You can bet that’s the first time that’s ever happened to the U.S. Under Secretary of Commerce for Technology, who came to Tampa that day in February to present Sakezles with a Recognition of Excellence in Innovation award.

And it was entirely appropriate that Sakezles bring out his remarkable thigh because it’s a big part of the attention his company, Animal Replacement Technologies, has been attracting from medical device and pharmaceutical manufacturers to cosmetics companies and Hollywood movie studios.

Sakezles, 40, literally invented that thigh. It looks real and, more importantly, feels sickeningly real, right down to the fake blood coursing through its veins.

“I had discussions with a number of scientists when his nomination came up,” Cresanti says. “This technology really stuck out. It was, considering the many innovation awards we’ve given out, among the most unique. The name of the company was kind of odd. But the more I looked at the thoughtfulness, the patents and approach—and I spoke to some of my medical friends about the limitations of present animal testing models—the more interested I was.”

And, as Cresanti pointed out, it’s one thing to read about Animal Replacement Technologies’ design and manufacturing of body parts, but something else to actually hold its work in your hands. “I said to him, ‘When you visit clients, you must have a very interesting experience checking baggage at the airport,’” Cresanti says.

That’s true.

“When I go through the airport with a bunch of penis models,” Sakezles says, “it’s much more interesting. The security people pull them out and wave them around. I get a weird smile and a smirk. Then I have to explain what I do, and I’m not sure they believe me.”
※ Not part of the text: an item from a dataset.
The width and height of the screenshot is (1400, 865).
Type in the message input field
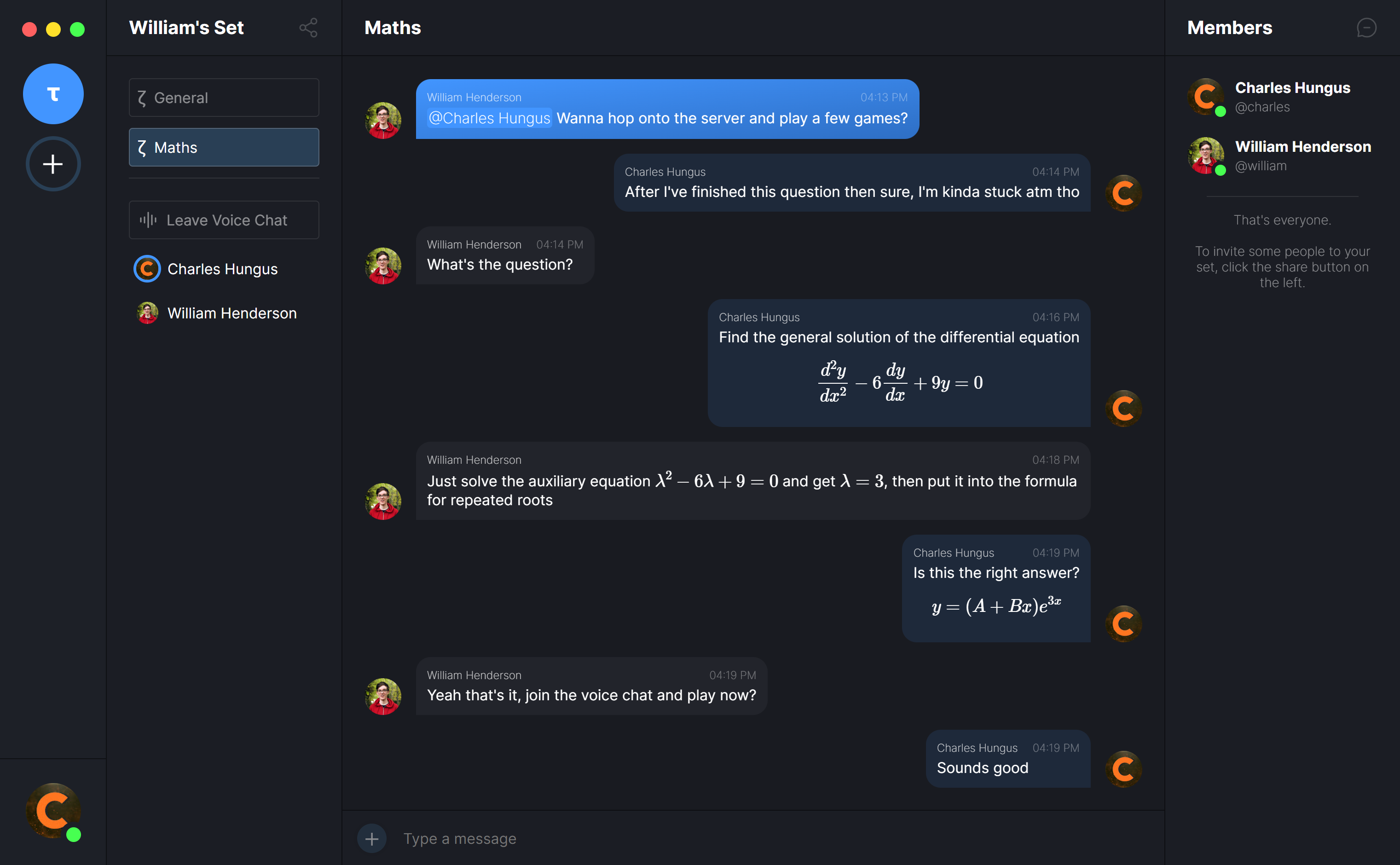[744, 838]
Sakezles made a believer of Cresanti that day in Tampa.

“He’s obviously one of those people who is very passionate and believes in what he’s doing,” says Cresanti. “That carries a lot of weight. He had the whole room hanging on his every word when he made the presentation.”

So why is Sakezles so passionate? He believes that, given a choice, scientists, researchers and corporations would rather not test their new products on animals. That sounds good, of course. After all, most people don’t want to harm animals. But Sakezles actually has developed a product with the potential for replacing animals and a great deal of the costs associated with product testing.

“I’m a former medical device designer,” says Sakezles (the name is pronounced Zak-a-lees). “If you work in that industry, the FDA requires you to do simulated-use testing to prove these devices are safe and effective. People in the industry test on animals, cadavers and models they make up in their laboratories. Right now, the gold standard is animals.”

Politically and ethically, of course, animal testing comes with a heavy price. “Unfortunately, a lot of the testing done in our industry is not just wasteful, it’s expensive. You could pay a couple hundred dollars for a pig and run a study. But you have to perform it at an FDA-licensed facility. You have to have a veterinarian because the federal government requires you to document the fact this animal is being cared for properly. The Animal Welfare Act requires you to write a protocol and have it reviewed by a committee of professionals. It boils down to proving this study is necessary and that the animal is not going to be abused.”

A “simple” test with one animal can cost researchers $15,000, he says—and it may not prove much because animals are notoriously unpredictable and not representative of human anatomy.

“In my experience,” Sakezles says, “the tests that you run in these studies end up being thrown away because you don’t get the results you wanted. You don’t want to explain to the FDA why your device killed this pig. Something always goes wrong. The FDA is always interested in this because they want to know what your device will do to human anatomy. It can be catastrophic to get a bad data point.”

And whether the company in question is developing a coronary stent, a car or a toaster, it’s not a good idea to only rely on a few data points.

“With our products, versus animals or cadavers, it boils down to cost and risk,” Sakezles says. “A company can buy our products and be testing on actual human anatomy without any of that additional overhead. And they can develop infinite data points.”